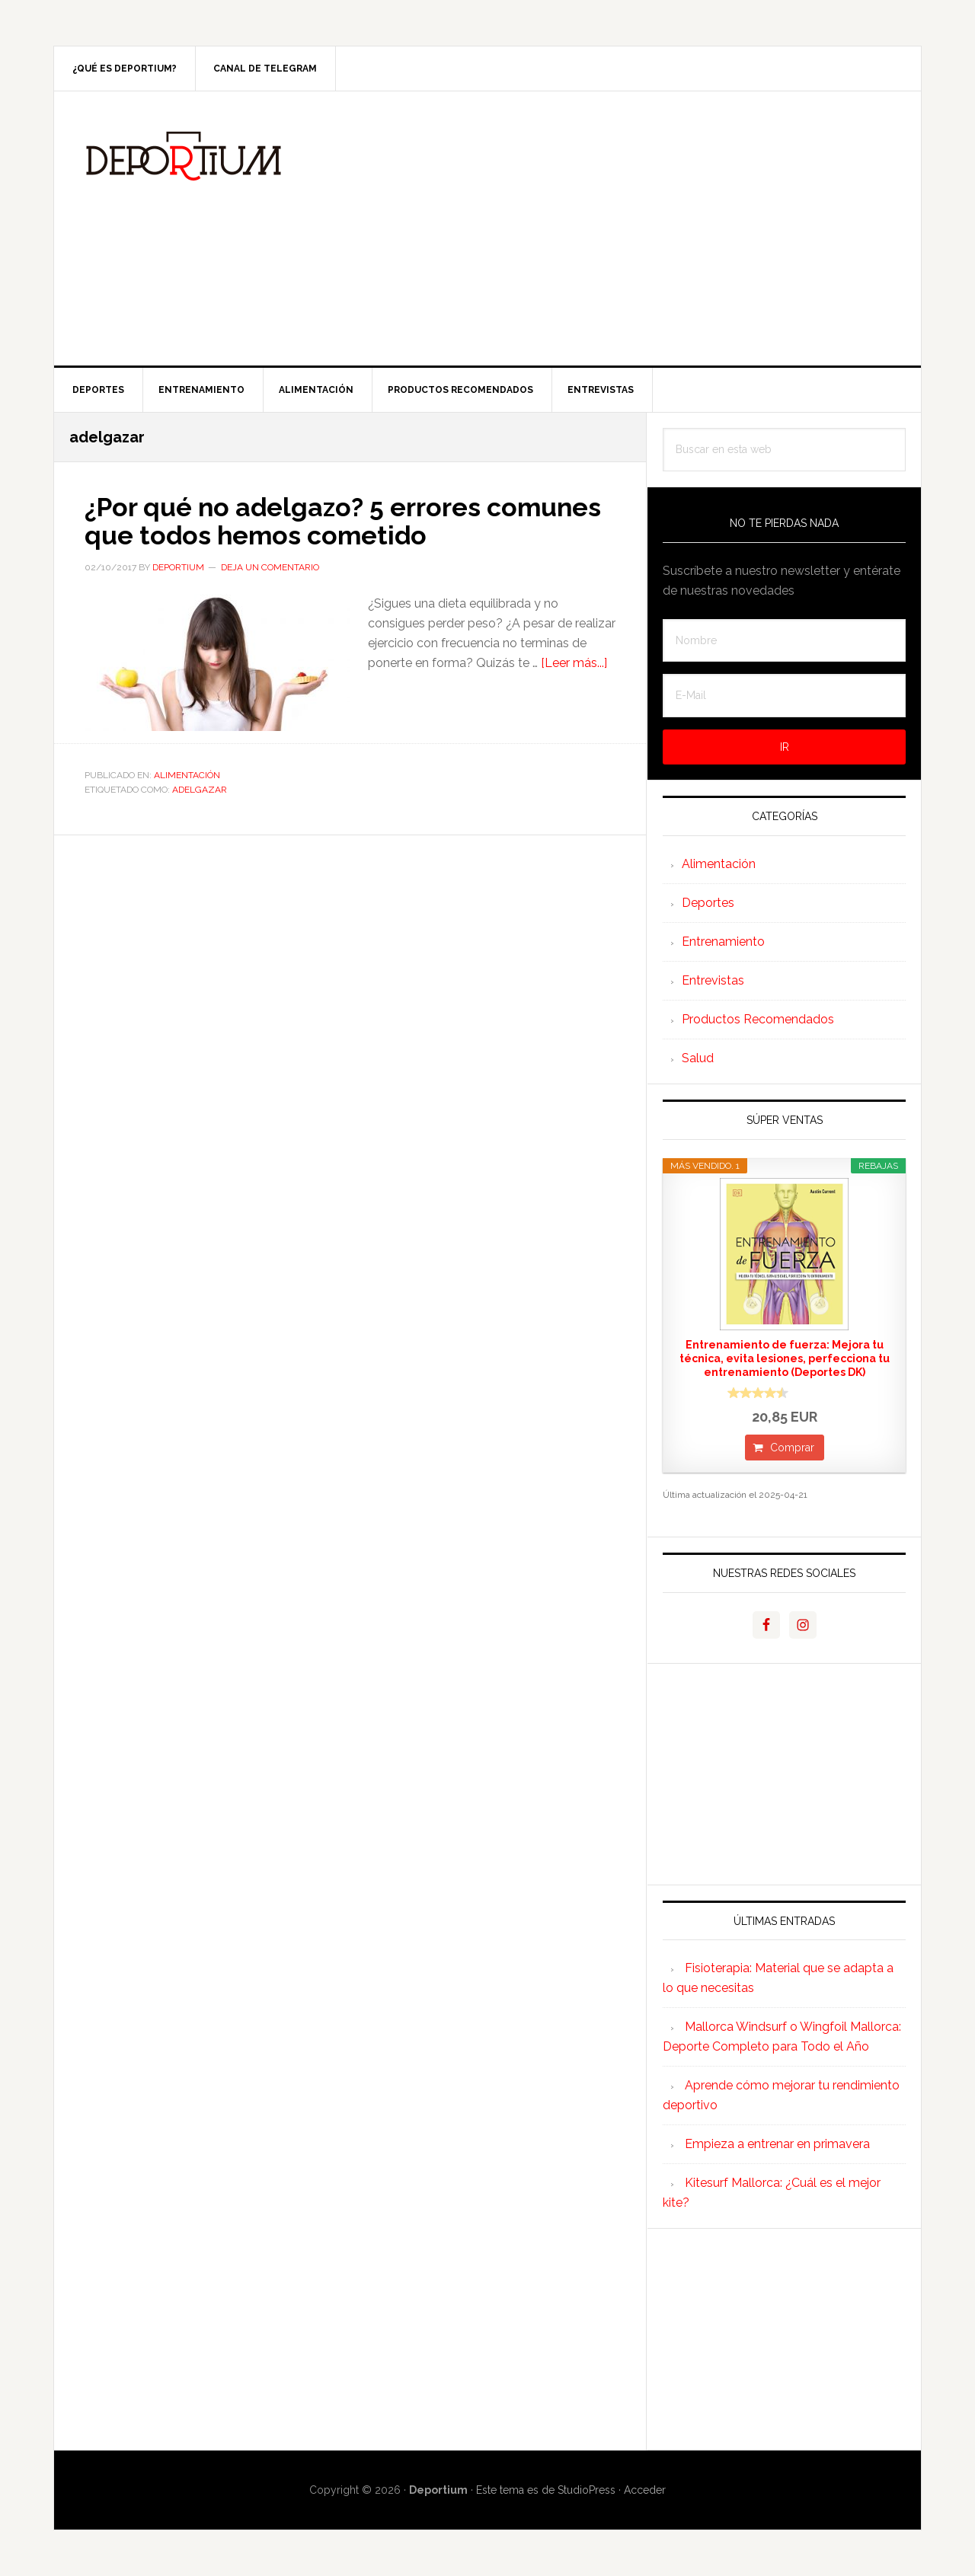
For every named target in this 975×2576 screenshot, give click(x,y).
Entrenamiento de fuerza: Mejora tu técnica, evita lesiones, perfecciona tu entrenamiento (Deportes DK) (784, 1358)
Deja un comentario (270, 566)
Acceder (645, 2490)
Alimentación (187, 774)
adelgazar (199, 789)
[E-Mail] (784, 695)
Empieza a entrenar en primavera (777, 2144)
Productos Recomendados (758, 1019)
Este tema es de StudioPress (545, 2490)
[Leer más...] (574, 662)
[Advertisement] (601, 228)
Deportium (184, 156)
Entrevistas (713, 980)
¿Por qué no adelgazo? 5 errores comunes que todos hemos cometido (329, 520)
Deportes (708, 902)
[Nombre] (784, 640)
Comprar (792, 1447)
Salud (698, 1058)
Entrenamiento (723, 941)
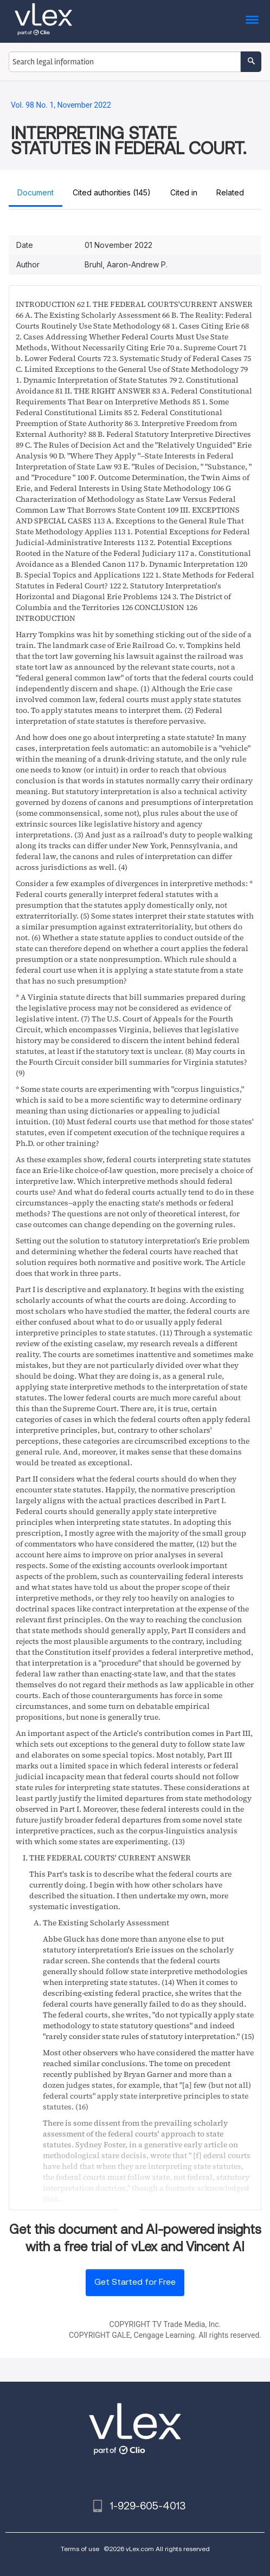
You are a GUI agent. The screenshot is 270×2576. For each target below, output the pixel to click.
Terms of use (80, 2548)
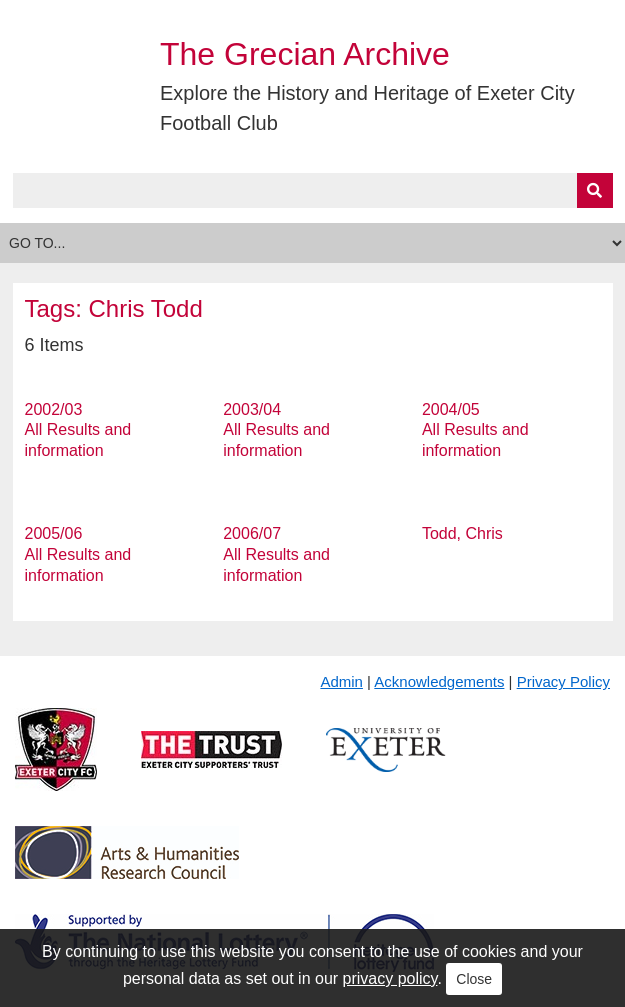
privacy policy (390, 978)
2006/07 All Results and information (276, 554)
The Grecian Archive (305, 54)
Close (474, 979)
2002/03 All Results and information (78, 430)
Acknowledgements (439, 681)
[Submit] (595, 190)
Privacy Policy (563, 681)
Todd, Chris (462, 533)
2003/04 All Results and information (276, 430)
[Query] (313, 190)
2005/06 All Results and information (78, 554)
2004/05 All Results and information (475, 430)
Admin (341, 681)
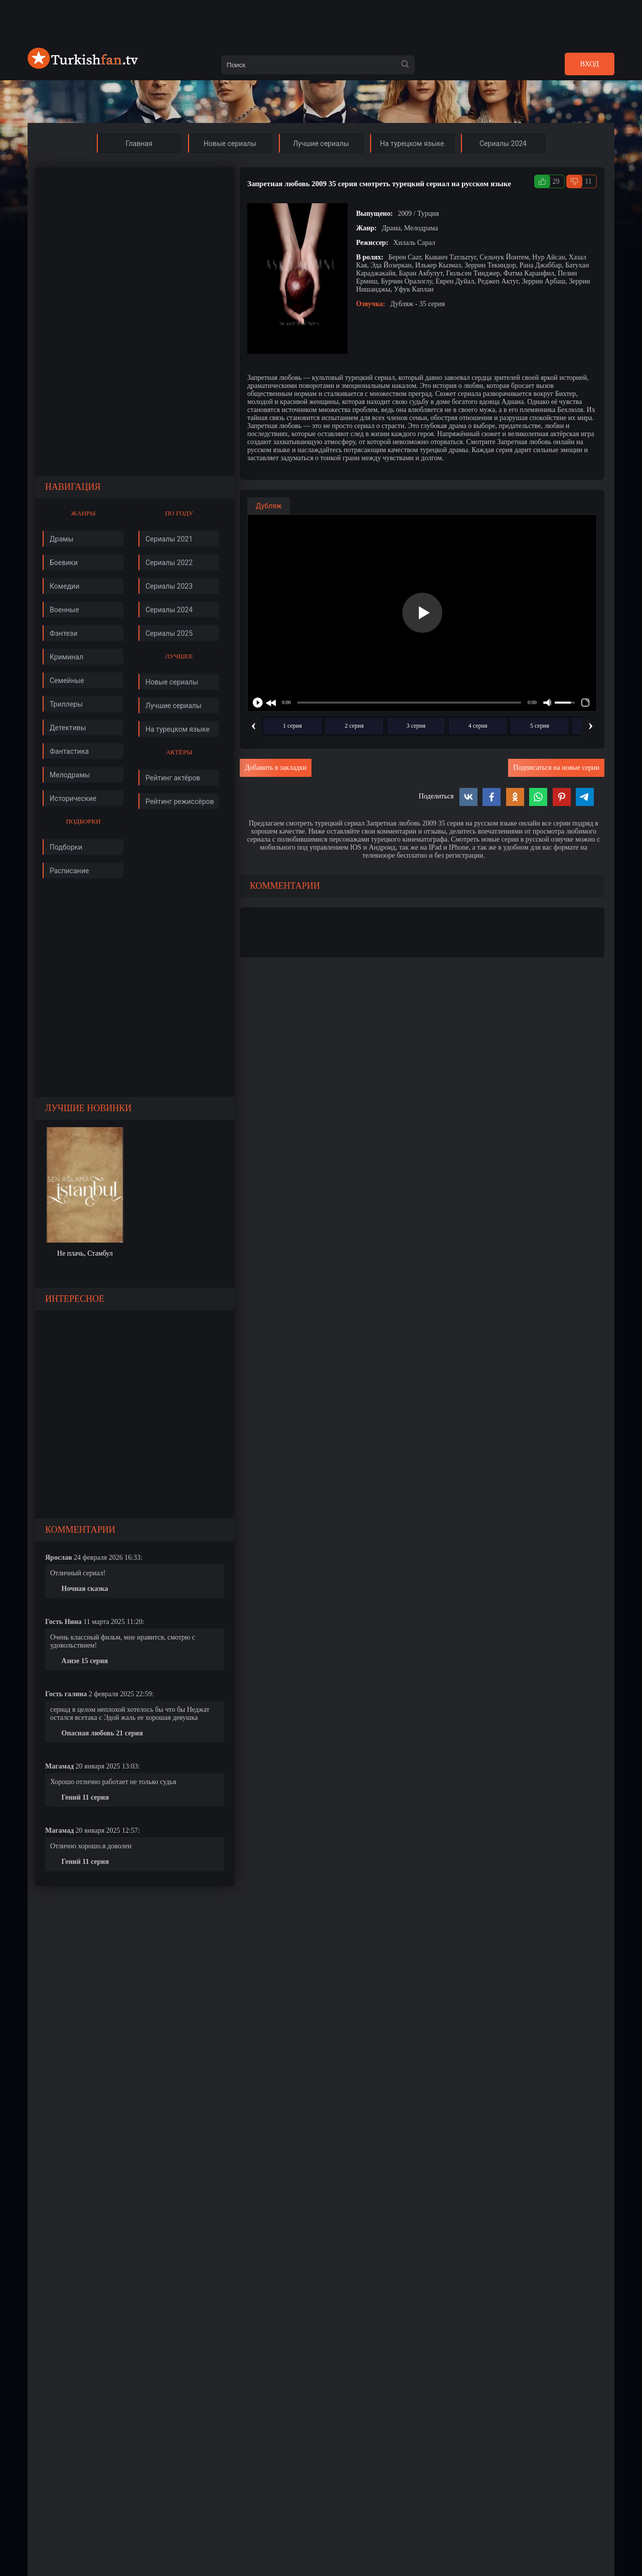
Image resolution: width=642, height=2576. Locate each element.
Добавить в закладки (275, 767)
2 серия (354, 725)
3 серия (416, 725)
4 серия (478, 725)
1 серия (292, 725)
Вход (589, 64)
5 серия (539, 725)
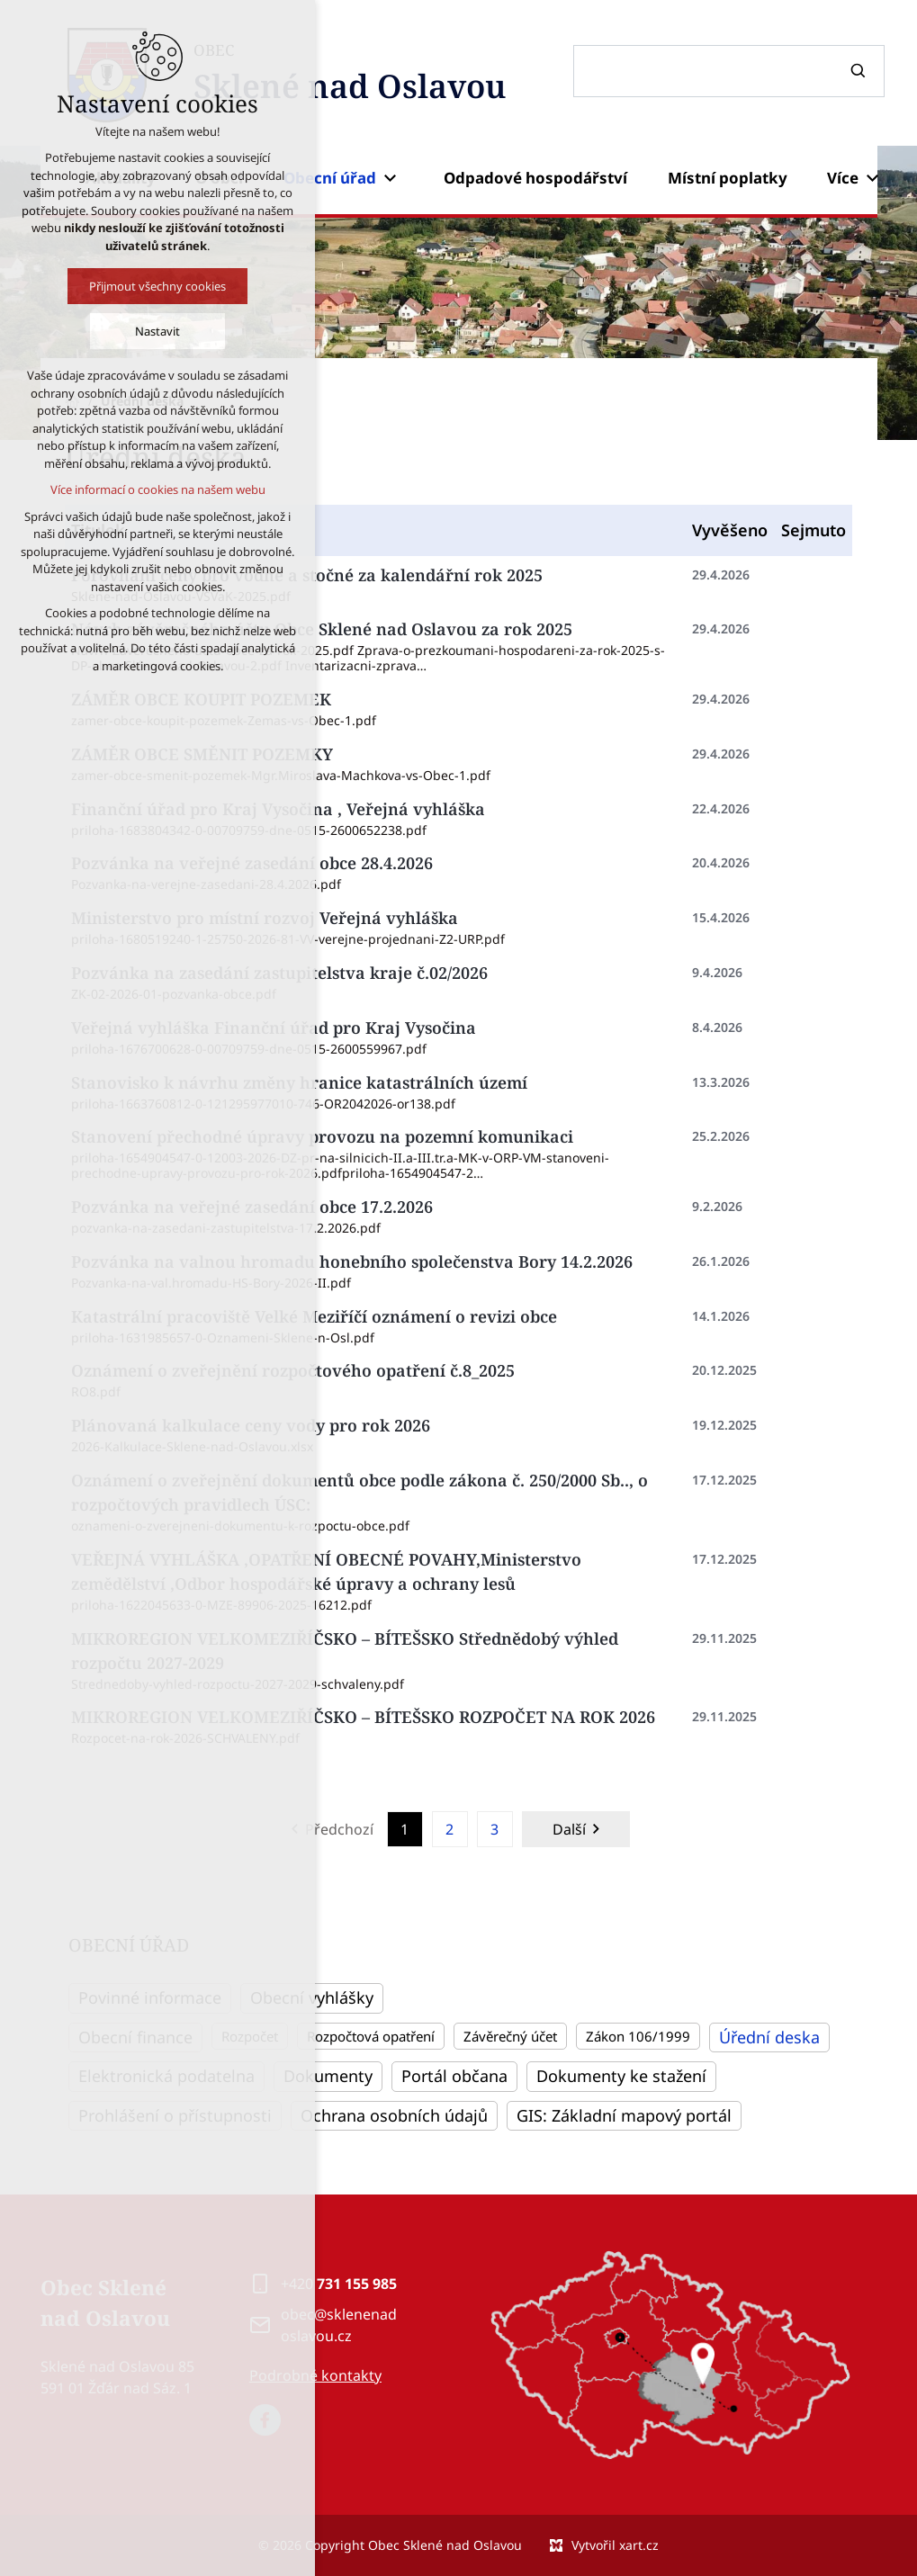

#####

Instruction
Extract every line of the data above without changing anything, and leave out the pictures.

Full response
For every named target in this 975×2576 screenshot, give click(x,y).
Entrenamiento de fuerza: Mejora tu técnica, evita lesiones, perfecciona tu entrenamiento (Deportes DK) (784, 1358)
Deja un comentario (270, 566)
Acceder (645, 2490)
Alimentación (187, 774)
adelgazar (199, 789)
[E-Mail] (784, 695)
Empieza a entrenar en primavera (777, 2144)
Productos Recomendados (758, 1019)
Este tema es de StudioPress (545, 2490)
[Leer más...] (574, 662)
[Advertisement] (601, 228)
Deportium (184, 156)
Entrevistas (713, 980)
¿Por qué no adelgazo? 5 errores comunes que todos hemos cometido (329, 520)
Deportes (708, 902)
[Nombre] (784, 640)
Comprar (792, 1447)
Salud (698, 1058)
Entrenamiento (723, 941)
You are a GUI agent. The screenshot is 270×2576. For each target below, output the pixel to click.
Terms of use (80, 2548)
privacy policy (390, 978)
2006/07 All Results and information (276, 554)
The Grecian Archive (305, 54)
Close (474, 979)
2002/03 All Results and information (78, 430)
Acknowledgements (439, 681)
[Submit] (595, 190)
Privacy Policy (563, 681)
Todd, Chris (462, 533)
2003/04 All Results and information (276, 430)
[Query] (313, 190)
2005/06 All Results and information (78, 554)
2004/05 All Results and information (475, 430)
Admin (341, 681)
Image resolution: width=642, height=2576. Locate each element.
Добавить в закладки (275, 767)
2 серия (354, 725)
3 серия (416, 725)
4 серия (478, 725)
1 серия (292, 725)
Вход (589, 64)
5 серия (539, 725)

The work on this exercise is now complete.